It was almost yesterday that I was that deer-in-headlights associate. I lacked confidence, over-analyzed and second-guessed every decision. While there is still much to learn (and I suspect that may be the case for the duration of my career), I finally feel like I know enough and have done enough to be confident in my abilities.
Law is a “live and learn” profession. You learn how to handle the big and small crises simply by living through them.
What is perhaps most rewarding about moving out of the deer-in-headlights stage is my ability to help newer associates at my firm.
A lawyer came to me today in a panic. She told me that she had a discovery deadline on Friday that she did not remember and she was not finished with discovery. We looked at the trial date and motions deadline, which were both months off, and I told her to call counsel and see if he agreed with extending the discovery deadline. He did and admitted the deadline came as a shock to him as well. They agreed to promptly file a joint motion to extend the discovery deadline.
This seems like such minor issue to me now, but it was not long ago that I would have reacted the same exact way as my colleague. There is no way I would have been able to help her if I had not been in that position a time or two previously. I’ve forgotten to closely monitor deadlines and I’ve had deadlines take me by surprise. From my own panicked moments, I’ve put in place preventative measures to avoid missing deadlines in the future.
As I told my coworker, I ask for my own copy of the scheduling order before it is put in the hard file so that I can add the deadlines to my own calendar.
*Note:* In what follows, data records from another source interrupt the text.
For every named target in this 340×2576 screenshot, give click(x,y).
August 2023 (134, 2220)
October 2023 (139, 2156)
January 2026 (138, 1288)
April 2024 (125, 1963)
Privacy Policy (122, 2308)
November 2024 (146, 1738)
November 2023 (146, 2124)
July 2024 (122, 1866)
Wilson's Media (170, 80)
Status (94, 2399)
I also meet weekly with my staff to review pending deadlines in our cases. I keep a deadlines chart of all of our cases. These simple steps have kept me panic-free (at least regarding deadlines!).
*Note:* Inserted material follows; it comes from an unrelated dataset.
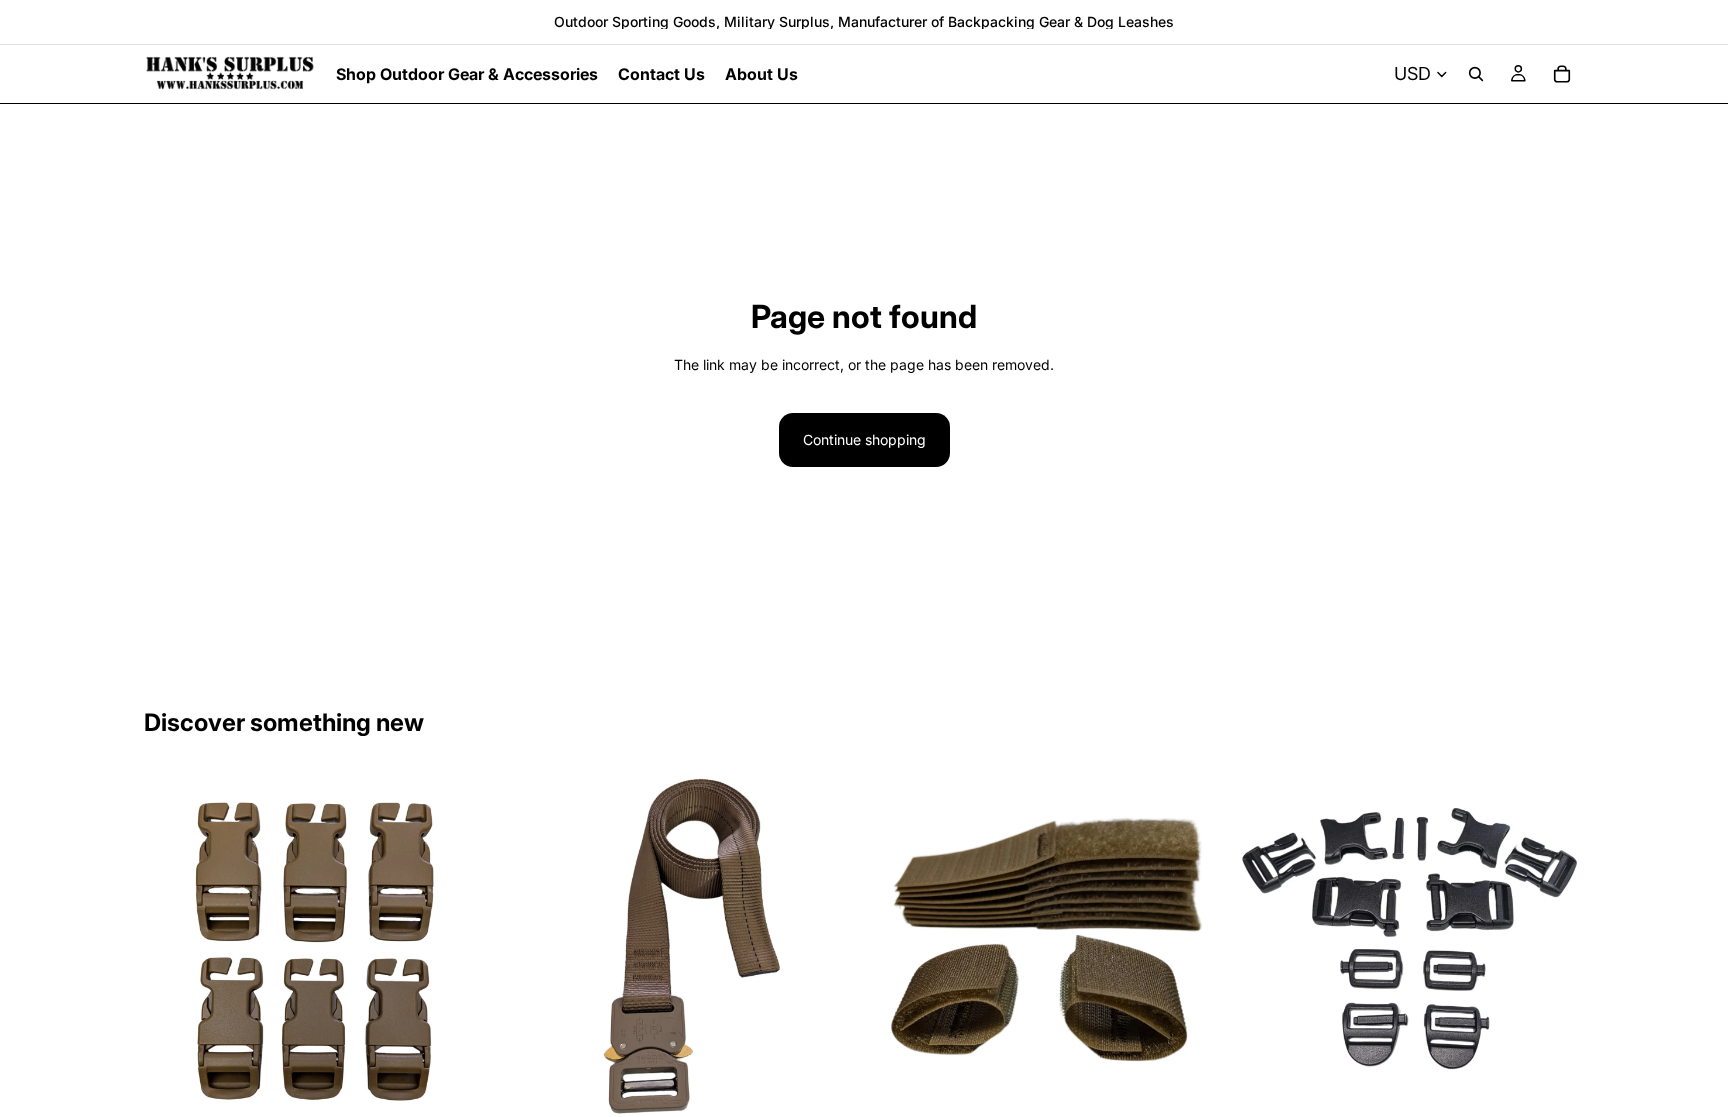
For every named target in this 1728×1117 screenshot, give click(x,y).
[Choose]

More often than not, it is our mistakes or missteps that teach us the most. We swear, in that moment of panic, that we will never find ourselves here again. I have no doubt that my coworker is going to be all over the next scheduling order that comes in for one of her cases.
But there will be another panicked moment for her, and no doubt for me as well. Perhaps the best lesson to be learned is when to freak out and when not to. More often than not, some level-headed thinking will render a reasonable solution. Taking and implementing the lessons learned will prevent the recurrence of the issue in the future. It’s all part of this profession… living and learning.